Text provided:
════════

Stars of David: Prominent Jews Talk About Being Jewish
- Author: Abigail Pogrebin
- Subject: Social science, ethnic studies, popular culture
- Genre: Biography, interviews
- Publisher: Broadway Books, Random House
- Publication date: 2005
- Pages: 400
- ISBN: 0767916131
- OCLC: 153581202

= Stars of David: Prominent Jews Talk About Being Jewish =

2005 book by Abigail Pogrebin

Stars of David: Prominent Jews Talk About Being Jewish (2005) is a book by journalist and former 60 Minutes producer Abigail Pogrebin.
The 400-page book was published by Random House.

The book features a series of interviews with 62 prominent American Jews discussing their feelings about being Jewish. Among those interviewed are actress and producer Sarah Jessica Parker, U.S. Supreme Court Justice Ruth Bader Ginsburg, television and radio host Larry King, director Mike Nichols, actor Dustin Hoffman, director Steven Spielberg, actor Gene Wilder, comedian Joan Rivers, political analyst William Kristol, lawyer Alan Dershowitz, baseball player Shawn Green, actress Natalie Portman, playwright Tony Kushner, and actor Leonard Nimoy. Some speak about anti-Semitism that they faced. Kenneth Cole, Eliot Spitzer and Ronald Perelman discuss their intermarriages. Mike Wallace, Richard Dreyfuss and Ruth Reichl discuss their feelings toward Israel.

Liz Smith wrote that it "is an endearing book done with skill and taste."

In 2012, Philadelphia Theatre Company presented the Philadelphia world premiere of a musical stage adaptation of the book, titled Stars of David. The script is by Tony Award nominee Charles Busch.

════════

Work request 1: Copy a passage from the Stars of David entry word for word, starting at the words "Stars of David: Prominent Jews Talk About Being Jewish (2005)" and stopping after the words "by Random House.".
Work request 2:
Answer these questions using the Stars of David entry:
(a) How many prominent American Jews are interviewed in the book?
(b) Which three people in the book discuss their intermarriages?
(c) Who wrote the script for the 2012 musical stage adaptation?

Stored data entries
════════

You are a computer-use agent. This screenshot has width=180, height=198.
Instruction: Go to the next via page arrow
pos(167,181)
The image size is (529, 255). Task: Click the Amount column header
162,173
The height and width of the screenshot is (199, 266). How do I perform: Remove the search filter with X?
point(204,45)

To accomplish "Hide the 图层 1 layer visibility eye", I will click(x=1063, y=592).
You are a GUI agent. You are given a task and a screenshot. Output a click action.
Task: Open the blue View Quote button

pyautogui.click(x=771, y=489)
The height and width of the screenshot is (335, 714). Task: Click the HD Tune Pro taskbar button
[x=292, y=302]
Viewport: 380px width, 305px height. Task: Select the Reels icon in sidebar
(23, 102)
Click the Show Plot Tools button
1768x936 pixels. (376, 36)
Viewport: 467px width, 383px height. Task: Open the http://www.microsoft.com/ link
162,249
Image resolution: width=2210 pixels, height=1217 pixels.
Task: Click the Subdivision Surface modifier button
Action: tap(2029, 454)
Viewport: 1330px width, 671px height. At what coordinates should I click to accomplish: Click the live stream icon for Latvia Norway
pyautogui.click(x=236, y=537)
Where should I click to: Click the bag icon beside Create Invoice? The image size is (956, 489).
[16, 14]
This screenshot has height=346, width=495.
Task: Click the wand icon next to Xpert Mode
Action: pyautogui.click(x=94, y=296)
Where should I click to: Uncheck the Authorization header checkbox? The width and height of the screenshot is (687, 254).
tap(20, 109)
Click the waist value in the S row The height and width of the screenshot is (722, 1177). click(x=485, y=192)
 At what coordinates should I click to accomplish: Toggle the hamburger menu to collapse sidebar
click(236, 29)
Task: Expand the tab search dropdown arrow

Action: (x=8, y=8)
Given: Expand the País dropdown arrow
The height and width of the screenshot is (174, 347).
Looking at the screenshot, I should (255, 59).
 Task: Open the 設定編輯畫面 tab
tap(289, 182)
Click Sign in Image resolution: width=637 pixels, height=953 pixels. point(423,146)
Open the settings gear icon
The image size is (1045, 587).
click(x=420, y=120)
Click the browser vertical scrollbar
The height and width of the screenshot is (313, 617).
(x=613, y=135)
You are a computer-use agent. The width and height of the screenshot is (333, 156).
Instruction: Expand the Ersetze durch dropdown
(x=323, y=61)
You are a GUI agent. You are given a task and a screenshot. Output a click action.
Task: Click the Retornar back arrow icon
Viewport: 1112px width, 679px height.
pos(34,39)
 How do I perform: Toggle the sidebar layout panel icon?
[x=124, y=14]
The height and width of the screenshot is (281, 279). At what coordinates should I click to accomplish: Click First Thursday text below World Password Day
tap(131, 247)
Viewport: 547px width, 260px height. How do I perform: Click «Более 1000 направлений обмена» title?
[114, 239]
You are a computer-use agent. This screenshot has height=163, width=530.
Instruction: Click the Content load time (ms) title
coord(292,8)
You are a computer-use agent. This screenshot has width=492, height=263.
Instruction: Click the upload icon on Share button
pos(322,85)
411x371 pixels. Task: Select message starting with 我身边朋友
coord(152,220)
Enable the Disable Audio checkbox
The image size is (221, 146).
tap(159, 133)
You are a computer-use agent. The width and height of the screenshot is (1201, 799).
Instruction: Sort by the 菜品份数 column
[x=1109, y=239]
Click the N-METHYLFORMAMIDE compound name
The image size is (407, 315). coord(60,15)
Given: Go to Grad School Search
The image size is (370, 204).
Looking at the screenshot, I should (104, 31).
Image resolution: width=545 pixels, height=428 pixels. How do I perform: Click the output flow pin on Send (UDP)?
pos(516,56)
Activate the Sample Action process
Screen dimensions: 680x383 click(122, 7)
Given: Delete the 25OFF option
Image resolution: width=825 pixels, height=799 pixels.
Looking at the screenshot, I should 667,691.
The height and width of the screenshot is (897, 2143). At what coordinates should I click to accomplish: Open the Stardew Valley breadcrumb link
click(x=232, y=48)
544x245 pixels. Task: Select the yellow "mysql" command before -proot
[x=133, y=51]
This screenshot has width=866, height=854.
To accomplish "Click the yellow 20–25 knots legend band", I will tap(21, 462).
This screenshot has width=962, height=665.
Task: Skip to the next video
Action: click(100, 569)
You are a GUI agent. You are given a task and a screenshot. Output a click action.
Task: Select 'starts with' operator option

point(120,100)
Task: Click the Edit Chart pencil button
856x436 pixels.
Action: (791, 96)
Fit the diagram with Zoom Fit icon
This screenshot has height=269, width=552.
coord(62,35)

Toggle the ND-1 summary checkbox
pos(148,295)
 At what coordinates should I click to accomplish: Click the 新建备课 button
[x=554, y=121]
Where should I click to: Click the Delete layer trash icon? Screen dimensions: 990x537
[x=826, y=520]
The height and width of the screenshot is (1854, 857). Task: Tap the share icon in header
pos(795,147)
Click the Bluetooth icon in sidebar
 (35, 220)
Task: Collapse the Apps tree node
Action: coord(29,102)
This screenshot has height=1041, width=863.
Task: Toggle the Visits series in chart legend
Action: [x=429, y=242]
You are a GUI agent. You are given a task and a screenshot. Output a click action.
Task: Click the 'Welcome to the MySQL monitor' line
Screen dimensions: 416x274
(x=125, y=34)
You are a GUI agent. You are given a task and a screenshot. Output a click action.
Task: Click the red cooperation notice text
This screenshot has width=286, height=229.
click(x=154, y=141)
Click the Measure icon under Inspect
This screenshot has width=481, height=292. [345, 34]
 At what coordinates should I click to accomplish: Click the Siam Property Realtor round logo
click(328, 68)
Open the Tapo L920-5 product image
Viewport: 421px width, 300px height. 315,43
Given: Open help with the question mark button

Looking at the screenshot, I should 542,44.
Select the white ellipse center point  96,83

════════

Output 1:
Stars of David: Prominent Jews Talk About Being Jewish (2005) is a book by journalist and former 60 Minutes producer Abigail Pogrebin.
The 400-page book was published by Random House.

Output 2:
(a) 62
(b) Kenneth Cole, Eliot Spitzer and Ronald Perelman
(c) Charles Busch